The Freedom-class is one of two classes of the littoral combat ship program, built for the United States Navy.

The ship is a semi-planing steel monohull with an aluminum superstructure. It is 377 ft (115 m) in length, displaces 3,500 metric tons (3,400 long tons), and can achieve 47 kn (87 km/h; 54 mph). The design incorporates a large, reconfigurable sea frame to allow rapidly interchangeable mission modules, a flight deck with an integrated helicopter launch, recovery, and handling system, and the capability to launch and recover boats (manned and unmanned) from both the stern and side.

The core crew is 40 sailors, usually joined by a mission package crew and an aviation detachment for a total crew of around 75.

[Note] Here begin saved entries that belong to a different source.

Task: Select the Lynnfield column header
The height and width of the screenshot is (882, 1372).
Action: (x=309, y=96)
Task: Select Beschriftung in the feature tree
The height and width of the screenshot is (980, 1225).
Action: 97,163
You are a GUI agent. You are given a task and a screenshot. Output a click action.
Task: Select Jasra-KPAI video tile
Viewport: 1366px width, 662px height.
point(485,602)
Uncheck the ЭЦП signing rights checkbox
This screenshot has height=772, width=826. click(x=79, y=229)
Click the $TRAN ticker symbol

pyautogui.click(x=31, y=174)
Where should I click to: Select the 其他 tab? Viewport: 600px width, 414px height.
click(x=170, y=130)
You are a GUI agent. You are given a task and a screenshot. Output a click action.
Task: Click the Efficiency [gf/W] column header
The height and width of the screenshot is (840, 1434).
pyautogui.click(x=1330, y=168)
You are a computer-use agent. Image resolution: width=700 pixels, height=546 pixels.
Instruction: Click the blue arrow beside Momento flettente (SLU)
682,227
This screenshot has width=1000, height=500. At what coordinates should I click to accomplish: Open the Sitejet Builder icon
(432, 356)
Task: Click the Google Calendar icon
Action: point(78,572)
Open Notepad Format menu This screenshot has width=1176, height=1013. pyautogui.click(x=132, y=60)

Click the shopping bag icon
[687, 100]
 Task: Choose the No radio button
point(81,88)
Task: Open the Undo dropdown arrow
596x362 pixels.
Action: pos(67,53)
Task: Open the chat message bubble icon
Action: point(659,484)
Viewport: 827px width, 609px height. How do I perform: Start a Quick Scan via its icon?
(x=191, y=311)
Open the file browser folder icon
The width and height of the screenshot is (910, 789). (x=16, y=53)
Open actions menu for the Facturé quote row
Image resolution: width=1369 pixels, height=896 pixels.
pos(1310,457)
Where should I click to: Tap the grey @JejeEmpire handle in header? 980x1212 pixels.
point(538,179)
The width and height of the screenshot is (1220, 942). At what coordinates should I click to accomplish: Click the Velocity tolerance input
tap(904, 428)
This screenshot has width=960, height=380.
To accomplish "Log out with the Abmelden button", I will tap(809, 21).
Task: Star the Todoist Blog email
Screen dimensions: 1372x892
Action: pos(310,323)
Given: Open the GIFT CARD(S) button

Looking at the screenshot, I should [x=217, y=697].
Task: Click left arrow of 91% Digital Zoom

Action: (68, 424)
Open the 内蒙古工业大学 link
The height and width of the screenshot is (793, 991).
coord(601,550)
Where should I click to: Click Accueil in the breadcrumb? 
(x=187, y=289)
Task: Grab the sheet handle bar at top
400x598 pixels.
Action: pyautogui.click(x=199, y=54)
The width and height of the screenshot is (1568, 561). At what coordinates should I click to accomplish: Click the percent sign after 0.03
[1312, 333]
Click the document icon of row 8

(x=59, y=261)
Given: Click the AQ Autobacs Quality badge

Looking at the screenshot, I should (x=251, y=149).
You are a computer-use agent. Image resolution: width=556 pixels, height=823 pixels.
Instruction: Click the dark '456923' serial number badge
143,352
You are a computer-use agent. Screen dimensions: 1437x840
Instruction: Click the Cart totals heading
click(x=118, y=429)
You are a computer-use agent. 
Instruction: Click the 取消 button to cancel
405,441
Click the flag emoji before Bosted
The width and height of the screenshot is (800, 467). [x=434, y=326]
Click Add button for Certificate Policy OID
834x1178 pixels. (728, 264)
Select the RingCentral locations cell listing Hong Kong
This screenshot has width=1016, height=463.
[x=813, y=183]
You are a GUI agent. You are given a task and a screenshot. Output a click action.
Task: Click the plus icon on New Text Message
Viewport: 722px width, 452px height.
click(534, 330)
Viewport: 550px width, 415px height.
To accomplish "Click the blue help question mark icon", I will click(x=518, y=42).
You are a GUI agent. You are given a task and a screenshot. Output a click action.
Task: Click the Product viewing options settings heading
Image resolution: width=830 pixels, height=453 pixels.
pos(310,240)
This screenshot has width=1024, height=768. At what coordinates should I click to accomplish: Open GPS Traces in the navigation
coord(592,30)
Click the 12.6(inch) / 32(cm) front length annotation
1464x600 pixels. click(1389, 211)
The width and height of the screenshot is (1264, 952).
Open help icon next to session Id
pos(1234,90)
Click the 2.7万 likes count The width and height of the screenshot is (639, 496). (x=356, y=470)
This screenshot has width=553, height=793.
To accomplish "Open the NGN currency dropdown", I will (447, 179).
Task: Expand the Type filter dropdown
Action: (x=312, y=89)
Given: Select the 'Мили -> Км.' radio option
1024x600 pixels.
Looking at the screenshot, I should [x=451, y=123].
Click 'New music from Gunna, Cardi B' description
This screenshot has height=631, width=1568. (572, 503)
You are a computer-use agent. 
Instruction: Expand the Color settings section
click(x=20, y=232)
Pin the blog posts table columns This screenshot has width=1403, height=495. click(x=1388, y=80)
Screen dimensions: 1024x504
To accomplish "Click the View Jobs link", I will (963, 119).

Starting with LCS-17, the Freedom-class ships will be equipped with the TRS-4D naval radar. The TRS-4D is an AESA radar built by Airbus Defense and Space that is similar to the one on German F125-class frigates, the difference being the LCS will have a rotating version instead of a fixed panel, the first AESA rotating radar aboard a U.S. Navy ship. It is a three-dimensional, multifunction naval radar combining mechanical and electronic azimuth scanning that delivers increased sensitivity to detect smaller targets with greater accuracy and faster track generation.

The littoral combat ship (LCS) is a set of two classes of relatively small surface vessels designed for operations near shore by the United States Navy. The Freedom-class and the Independence-class are the first two LCS variants. Littoral combat ships are comparable to the corvettes found in other navies.